Stored data:
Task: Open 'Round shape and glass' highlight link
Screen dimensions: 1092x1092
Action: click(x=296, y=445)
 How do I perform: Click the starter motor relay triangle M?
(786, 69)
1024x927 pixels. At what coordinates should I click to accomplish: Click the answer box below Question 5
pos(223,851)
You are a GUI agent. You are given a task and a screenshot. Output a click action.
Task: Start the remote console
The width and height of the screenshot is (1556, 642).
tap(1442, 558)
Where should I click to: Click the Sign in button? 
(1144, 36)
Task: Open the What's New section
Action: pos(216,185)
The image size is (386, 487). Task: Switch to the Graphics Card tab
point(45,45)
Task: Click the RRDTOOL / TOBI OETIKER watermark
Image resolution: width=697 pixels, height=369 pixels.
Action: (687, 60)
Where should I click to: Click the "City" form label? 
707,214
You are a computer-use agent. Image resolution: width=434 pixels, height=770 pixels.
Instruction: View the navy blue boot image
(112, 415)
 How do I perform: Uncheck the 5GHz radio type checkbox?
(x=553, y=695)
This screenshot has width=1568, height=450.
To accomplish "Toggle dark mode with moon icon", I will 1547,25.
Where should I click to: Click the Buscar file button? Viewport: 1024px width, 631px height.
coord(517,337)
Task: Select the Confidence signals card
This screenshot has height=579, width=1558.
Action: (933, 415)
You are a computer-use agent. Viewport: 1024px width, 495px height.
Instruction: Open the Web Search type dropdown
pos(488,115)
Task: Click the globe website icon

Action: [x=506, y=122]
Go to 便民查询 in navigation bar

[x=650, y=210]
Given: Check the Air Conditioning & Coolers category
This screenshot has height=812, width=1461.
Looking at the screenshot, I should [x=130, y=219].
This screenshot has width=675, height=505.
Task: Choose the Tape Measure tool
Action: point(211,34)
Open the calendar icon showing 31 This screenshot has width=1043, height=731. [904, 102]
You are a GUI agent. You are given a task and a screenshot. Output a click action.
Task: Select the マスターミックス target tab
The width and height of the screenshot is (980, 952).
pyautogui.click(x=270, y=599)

**REQUIRED ACTION:** Take the records above and return, word for word, only the lines that fall from the line with "Instruction: Open the" to the line with "Open the calendar", both of them included.

**ANSWER SPACE:**
Instruction: Open the Web Search type dropdown
pos(488,115)
Task: Click the globe website icon

Action: [x=506, y=122]
Go to 便民查询 in navigation bar

[x=650, y=210]
Given: Check the Air Conditioning & Coolers category
This screenshot has height=812, width=1461.
Looking at the screenshot, I should [x=130, y=219].
This screenshot has width=675, height=505.
Task: Choose the Tape Measure tool
Action: point(211,34)
Open the calendar icon showing 31 This screenshot has width=1043, height=731. [904, 102]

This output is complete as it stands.